Supplied information:
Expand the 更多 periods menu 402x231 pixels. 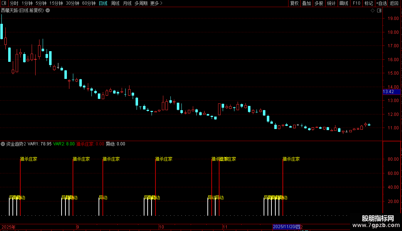tap(156, 3)
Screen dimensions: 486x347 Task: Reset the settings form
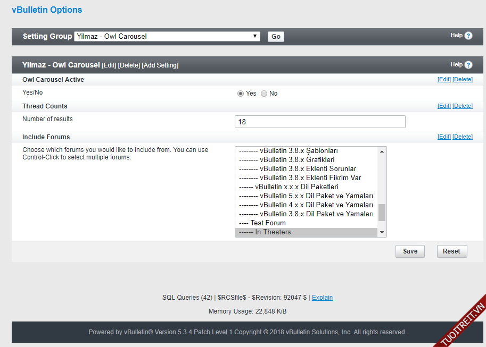pos(451,251)
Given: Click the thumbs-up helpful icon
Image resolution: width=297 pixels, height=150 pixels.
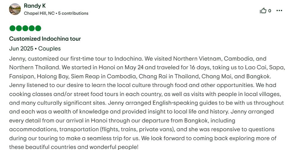Looking at the screenshot, I should [263, 11].
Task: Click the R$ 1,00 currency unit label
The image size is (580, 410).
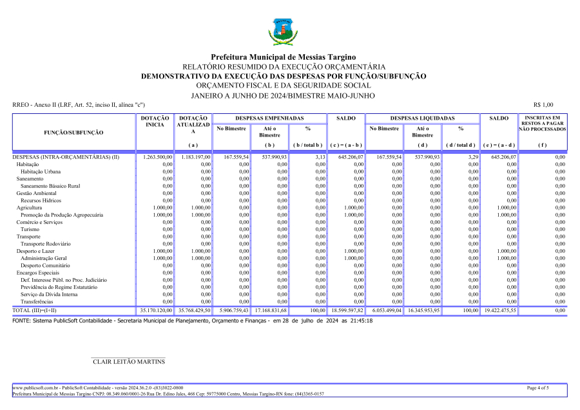Action: [543, 105]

Prompt:
In the records above, the lines from the one containing "Image resolution: width=297" through the last line are to be written out exactly, both ends included and pictures omitted.

Answer to this exercise:
Image resolution: width=297 pixels, height=150 pixels.
Looking at the screenshot, I should [263, 11].
Task: Click the R$ 1,00 currency unit label
The image size is (580, 410).
Action: [543, 105]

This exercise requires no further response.